Greater diversity in clinical trials not only helps ensure that new cancer treatments are effective for all people, but also that all people have access to new and promising treatments available only through those trials.

“The underrepresentation of certain patient populations in clinical trials is a national problem, and it’s a problem we have locally as well,” said Ronald Chen, MD, MPH, associate director of health equity at KU Cancer Center. “The mural shows representation, and that’s what we want to see reflected in the evidence. We know that patients enrolled in clinical trials often have better outcomes than all cancer patients, and we want to make sure patients understand that this may be an option for them.”

A message of hope

KU Cancer Center and the Masonic Cancer Alliance, the outreach arm of the cancer center, partnered with Tico Productions, LLC, a minority-owned multilingual marketing agency, in Spring 2022 to educate the Kansas City community and raise awareness of the importance of participation in clinical trials. After conducting focus groups and publishing a community survey, the team sought to debunk myths about clinical trials through bilingual social media posts, YouTube videos, billboards, and radio and TV ads across multiple stations. They also booked advertisements in publications in Hispanic and Black communities.

Artist Vania Soto paints the mural on the side of the Guadalupe Centers middle school in Kansas City, Missouri.

Soto, who was born in Juarez, Mexico, and has ties to the local Hispanic community, had painted a dozen murals in the Kansas City area before being hired to paint the clinical trials mural.

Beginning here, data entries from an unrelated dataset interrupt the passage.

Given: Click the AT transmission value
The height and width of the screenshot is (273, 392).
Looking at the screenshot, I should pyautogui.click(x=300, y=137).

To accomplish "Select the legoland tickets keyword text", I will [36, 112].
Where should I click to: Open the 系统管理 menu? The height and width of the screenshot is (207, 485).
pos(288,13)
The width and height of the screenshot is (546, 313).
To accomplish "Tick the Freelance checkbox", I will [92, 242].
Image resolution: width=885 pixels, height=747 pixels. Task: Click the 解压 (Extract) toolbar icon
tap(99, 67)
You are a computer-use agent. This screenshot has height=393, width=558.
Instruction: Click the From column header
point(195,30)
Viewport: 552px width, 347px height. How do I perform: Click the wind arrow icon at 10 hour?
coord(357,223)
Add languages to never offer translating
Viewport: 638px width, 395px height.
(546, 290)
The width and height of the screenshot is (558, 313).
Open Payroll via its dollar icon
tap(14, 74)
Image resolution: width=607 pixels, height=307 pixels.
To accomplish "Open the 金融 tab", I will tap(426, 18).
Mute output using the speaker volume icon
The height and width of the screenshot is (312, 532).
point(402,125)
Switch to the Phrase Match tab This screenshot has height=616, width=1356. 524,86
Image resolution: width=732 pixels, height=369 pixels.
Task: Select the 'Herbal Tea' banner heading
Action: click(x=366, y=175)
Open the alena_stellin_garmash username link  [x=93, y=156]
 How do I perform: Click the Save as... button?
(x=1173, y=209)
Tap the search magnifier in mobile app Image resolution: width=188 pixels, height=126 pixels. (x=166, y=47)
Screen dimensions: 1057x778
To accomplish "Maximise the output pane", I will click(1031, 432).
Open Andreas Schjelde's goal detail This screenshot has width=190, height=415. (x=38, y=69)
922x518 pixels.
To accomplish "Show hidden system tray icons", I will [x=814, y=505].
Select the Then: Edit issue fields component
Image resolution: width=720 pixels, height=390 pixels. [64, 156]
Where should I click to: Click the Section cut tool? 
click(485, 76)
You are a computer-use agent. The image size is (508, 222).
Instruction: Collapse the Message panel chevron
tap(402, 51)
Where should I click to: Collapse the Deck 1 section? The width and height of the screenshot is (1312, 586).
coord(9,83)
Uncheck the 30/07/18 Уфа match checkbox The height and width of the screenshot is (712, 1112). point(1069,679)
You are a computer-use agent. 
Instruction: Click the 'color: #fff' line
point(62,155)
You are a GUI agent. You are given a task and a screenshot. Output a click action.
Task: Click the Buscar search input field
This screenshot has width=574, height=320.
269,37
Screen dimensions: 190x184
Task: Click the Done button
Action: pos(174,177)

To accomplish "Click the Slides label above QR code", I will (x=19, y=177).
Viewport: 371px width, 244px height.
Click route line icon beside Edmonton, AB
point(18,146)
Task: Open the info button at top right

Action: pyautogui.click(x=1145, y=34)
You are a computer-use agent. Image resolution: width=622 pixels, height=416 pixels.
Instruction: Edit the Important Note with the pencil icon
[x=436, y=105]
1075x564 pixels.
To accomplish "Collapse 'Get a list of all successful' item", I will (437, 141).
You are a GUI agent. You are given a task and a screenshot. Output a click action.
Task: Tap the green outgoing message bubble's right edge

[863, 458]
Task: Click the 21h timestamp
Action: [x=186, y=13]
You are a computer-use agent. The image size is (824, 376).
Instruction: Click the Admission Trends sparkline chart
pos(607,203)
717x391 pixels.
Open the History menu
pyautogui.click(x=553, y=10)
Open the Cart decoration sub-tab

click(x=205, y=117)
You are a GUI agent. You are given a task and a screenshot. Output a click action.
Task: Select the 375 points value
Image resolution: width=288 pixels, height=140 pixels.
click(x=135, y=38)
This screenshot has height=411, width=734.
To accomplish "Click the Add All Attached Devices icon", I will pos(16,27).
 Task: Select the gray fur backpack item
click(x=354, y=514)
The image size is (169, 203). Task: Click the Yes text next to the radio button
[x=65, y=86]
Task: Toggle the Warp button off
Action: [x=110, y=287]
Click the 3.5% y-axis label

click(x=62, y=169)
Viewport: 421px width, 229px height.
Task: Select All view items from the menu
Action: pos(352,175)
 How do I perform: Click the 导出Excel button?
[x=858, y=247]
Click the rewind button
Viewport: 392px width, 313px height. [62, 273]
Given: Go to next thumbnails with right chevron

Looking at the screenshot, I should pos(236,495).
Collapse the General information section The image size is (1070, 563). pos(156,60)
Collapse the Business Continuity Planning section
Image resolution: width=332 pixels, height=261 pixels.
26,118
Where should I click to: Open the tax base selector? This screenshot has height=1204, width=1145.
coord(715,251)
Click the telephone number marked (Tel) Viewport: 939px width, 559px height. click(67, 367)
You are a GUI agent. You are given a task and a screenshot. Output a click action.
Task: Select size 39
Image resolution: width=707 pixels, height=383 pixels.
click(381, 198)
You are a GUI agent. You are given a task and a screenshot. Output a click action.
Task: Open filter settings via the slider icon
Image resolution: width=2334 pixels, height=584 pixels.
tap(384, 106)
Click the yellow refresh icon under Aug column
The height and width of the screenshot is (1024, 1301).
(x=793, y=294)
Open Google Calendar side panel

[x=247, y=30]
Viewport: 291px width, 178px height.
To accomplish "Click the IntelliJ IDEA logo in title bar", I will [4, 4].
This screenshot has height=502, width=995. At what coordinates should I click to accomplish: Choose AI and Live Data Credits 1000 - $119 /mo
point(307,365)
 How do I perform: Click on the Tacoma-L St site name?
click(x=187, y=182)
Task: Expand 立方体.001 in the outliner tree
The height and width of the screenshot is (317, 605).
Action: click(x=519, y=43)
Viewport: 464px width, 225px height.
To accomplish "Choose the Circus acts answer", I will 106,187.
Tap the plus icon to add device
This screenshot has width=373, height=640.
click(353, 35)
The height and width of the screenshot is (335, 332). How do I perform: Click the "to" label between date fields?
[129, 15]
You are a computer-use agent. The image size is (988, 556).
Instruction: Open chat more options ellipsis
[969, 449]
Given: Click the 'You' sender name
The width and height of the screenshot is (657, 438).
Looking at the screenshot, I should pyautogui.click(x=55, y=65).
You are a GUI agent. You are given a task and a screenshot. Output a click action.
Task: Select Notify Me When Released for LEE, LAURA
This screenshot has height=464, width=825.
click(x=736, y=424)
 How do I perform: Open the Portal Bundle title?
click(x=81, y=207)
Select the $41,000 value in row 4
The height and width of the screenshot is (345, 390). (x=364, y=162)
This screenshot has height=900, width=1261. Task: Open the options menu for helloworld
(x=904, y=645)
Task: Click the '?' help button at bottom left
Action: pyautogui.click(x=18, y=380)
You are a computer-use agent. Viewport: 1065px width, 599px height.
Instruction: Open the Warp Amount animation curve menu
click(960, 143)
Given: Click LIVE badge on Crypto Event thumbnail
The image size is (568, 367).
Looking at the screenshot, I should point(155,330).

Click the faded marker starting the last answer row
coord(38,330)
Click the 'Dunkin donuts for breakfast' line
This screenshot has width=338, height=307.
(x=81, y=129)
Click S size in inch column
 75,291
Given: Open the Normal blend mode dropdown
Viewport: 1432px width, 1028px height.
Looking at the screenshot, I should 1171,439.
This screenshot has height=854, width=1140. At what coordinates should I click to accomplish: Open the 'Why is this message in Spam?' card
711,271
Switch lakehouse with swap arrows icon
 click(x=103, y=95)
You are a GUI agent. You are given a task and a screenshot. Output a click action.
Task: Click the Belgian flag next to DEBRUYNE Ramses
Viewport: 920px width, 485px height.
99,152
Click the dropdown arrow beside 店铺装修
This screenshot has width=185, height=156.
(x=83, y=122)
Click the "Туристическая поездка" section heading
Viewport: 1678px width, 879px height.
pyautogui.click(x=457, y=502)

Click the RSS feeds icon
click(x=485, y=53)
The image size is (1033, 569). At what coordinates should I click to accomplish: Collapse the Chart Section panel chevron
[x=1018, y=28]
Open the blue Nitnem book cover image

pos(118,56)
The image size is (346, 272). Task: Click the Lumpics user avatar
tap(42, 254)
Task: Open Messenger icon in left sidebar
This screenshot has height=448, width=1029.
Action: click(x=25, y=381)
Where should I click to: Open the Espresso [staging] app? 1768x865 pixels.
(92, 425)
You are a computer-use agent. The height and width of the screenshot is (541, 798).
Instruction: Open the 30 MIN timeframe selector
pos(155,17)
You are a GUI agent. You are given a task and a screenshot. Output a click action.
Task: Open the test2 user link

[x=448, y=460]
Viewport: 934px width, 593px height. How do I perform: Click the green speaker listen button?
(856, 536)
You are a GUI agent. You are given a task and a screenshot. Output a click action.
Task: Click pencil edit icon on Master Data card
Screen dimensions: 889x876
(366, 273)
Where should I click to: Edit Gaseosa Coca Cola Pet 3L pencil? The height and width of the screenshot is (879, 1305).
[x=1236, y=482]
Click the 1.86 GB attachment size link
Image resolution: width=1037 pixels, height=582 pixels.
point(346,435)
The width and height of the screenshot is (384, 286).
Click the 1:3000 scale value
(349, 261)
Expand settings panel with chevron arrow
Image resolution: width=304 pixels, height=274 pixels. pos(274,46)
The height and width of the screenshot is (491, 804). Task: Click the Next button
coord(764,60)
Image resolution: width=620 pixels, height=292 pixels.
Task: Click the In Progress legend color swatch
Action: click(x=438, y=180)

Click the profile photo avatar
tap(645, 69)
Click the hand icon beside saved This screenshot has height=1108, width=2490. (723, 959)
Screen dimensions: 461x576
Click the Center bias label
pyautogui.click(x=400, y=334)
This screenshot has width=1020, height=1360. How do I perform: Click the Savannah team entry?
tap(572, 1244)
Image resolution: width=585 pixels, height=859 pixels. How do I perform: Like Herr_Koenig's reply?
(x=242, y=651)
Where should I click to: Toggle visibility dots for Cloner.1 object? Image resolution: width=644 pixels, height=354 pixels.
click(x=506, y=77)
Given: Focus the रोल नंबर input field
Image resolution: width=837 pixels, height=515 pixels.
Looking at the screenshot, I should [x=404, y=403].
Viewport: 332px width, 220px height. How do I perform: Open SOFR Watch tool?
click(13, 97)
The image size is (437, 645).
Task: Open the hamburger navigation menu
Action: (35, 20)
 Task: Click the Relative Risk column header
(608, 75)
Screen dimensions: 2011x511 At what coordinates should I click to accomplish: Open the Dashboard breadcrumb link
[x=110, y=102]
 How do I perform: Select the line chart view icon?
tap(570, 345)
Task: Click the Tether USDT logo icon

The four people depicted in the mural had also participated in the KU Cancer Center’s campaign to encourage minority participation in cancer trials. They include breast cancer survivor Kim Jones, a member of KU Cancer Center’s patient research advocacy program known as PIVOT, which offers cancer survivors, co-survivors, and researchers the opportunity to work together to design cancer research.

“I think [seeing the mural] it will give people the feeling and the thought that we are changing things, we have been included, we are coming to the roundtable,” Jones said. “This is a sign of hope and change.”

Soto also sees the mural as an expression of hope. “People have asked me if this is a memorial to people who have died from cancer, and I say no, it’s actually a celebration of life because they’ve been through it and recovered,” Soto said. “So, it’s a different kind of message of hope in a different way, celebrating people who’ve been through cancer.”